Argirò, che si presuppone sia il protagonista della canzone, è infastidito dal fatto di non potersi bere una birra, vista la chiusura anticipata dei locali, ma sembra interessato al sassofono che uno dei suoi amici sta vendendo: nonostante tutto questo, lui ha intenzione di combattere, di ribellarsi, cosa che lo fa restare ancora più solo, come se fosse normale che il nemico da combattere sia proprio una sua canzone, ritenuta non indispensabile, quasi inutile, dalla propria amata.

Abbiamo poi un sostanziale ed evidente cambio di sonorità e di ritmo, in quello che appare come una sorta di ritornello: viene introdotta una breve melodia elettronica, o comunque creata da tastiere filtrate attraverso dei sintetizzatori, e l’autore parla non a caso di Bowie, un artista che ha fatto del trasformismo una matrice stilistica, come Argirò fa del giocare con le parole una chiave dei propri testi. Lui vorrebbe infatti quello che si presume essere il poster di Bowie nella propria stanza, insieme ad un’esplosione di colore rosa: se non sbaglio, in alcune sue esibizioni, David ha indossato un completo tutto rosa, e magari il riferimento è proprio a quello, oppure alla pelle diafana che il cantautore inglese mostrava sempre.

I desideri non finiscono comunque qui, perché Argirò vorrebbe anche che il vino che sta bevendo, forse proprio nella sua stanza, si trasformi in sangue, in una metafora che sembra attingere dalla religione cattolica, o solamente ritornare al proprio pianeta: questa affermazione riporta subito alla mente dell’ascoltatore il richiamo a Bowie e alle sue canzoni “Starman” e “Space Oddity”, nelle quali faceva esplicito riferimento al mondo dello spazio.
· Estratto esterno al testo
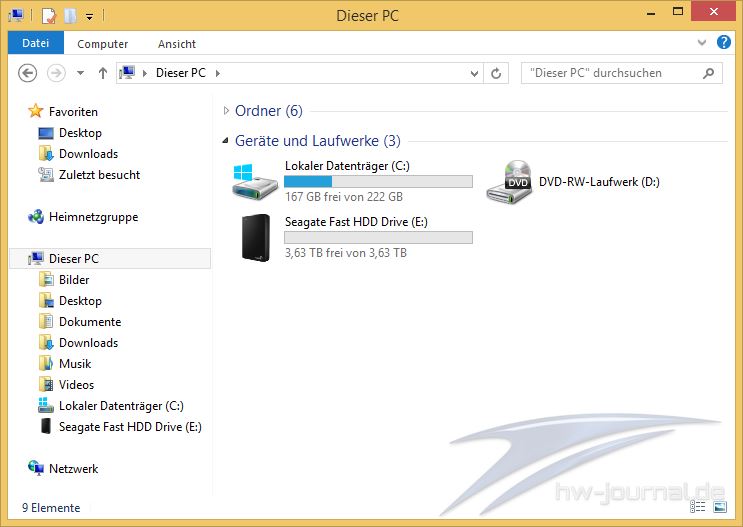
Task: Click the Help question mark icon
Action: [x=725, y=43]
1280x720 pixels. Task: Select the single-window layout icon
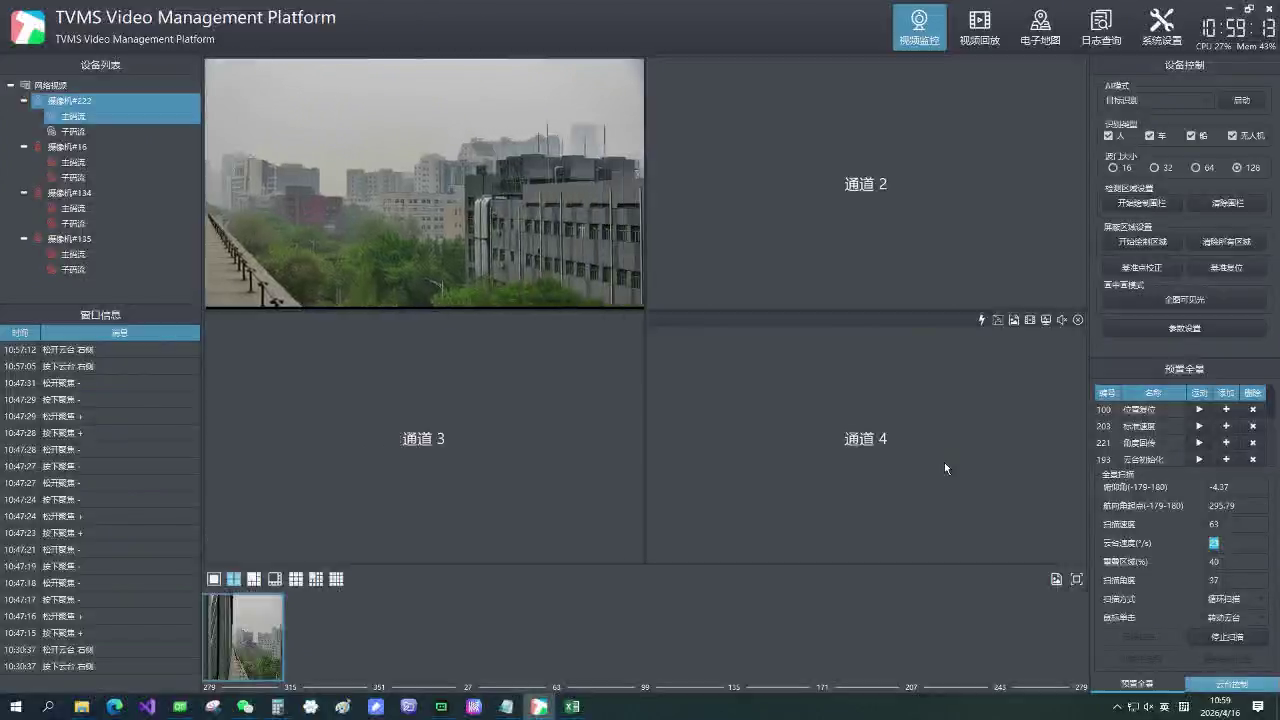click(x=213, y=579)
Sembra proprio, tirando le fila, che la notte che il nostro protagonista si sta trovando a vivere non lo soddisfi più di tanto, e per questo vorrebbe metaforicamente bruciarla, per farla lentamente sparire e dimenticarla.
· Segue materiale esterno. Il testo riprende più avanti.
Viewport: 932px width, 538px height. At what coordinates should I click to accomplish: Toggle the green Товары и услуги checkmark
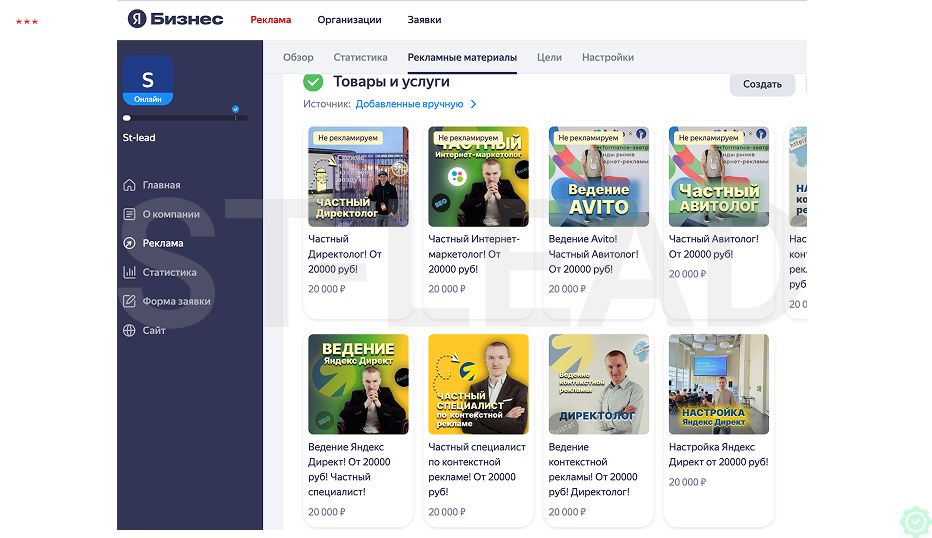[x=313, y=82]
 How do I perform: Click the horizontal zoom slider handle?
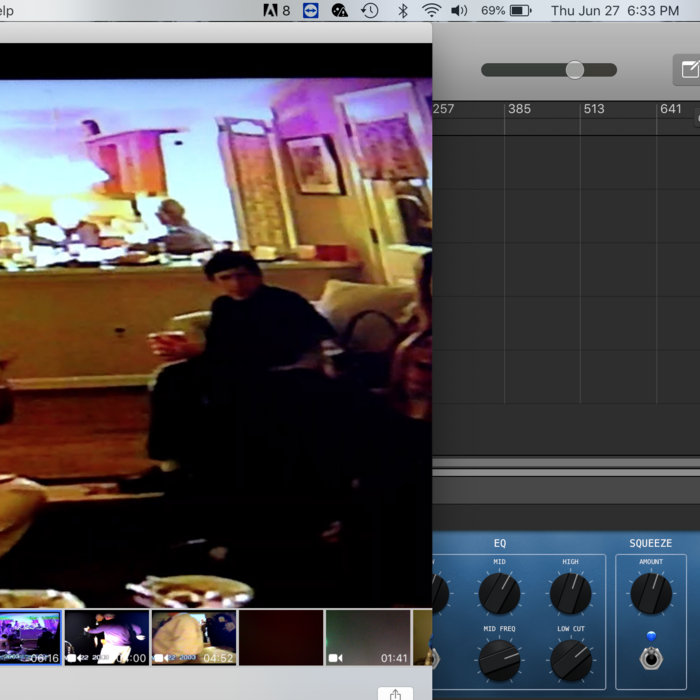click(574, 70)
Poi la canzone ritorna sulla melodia iniziale, e si ripresenta la chitarra flamenca e gitana, con delle percussioni che sembrano fatte battendo le mani nude su una tavola di legno, come fanno gli artisti di strada: ci si ritrova ancora nel quartiere che dà il titolo al brano, con il kebabbaro che ha chiuso anche lui, quindi Argirò si trova costretto a digiunare, sempre ritrovandosi solo, come se fosse normale vivere per lavorare, un’espressione che vuole forse giustificare in qualche modo il suo essere solo e il suo vagare per il quartiere a tarda ora. Questa interpretazione però contrasta con il verso successivo, in cui lui dice che non accetterà mai proprio il fatto di vivere per lavorare: questo verso mi ha riportato un po’ a quanto lui diceva precedentemente, che cioè voleva ritornare al proprio pianeta, cosa che secondo me esprimeva un desiderio di libertà, di ritorno alle origini, di ritorno a casa, dove era possibile fare veramente quello che si desiderava, e non si era costretti a farsi sfruttare per poter vivere dignitosamente.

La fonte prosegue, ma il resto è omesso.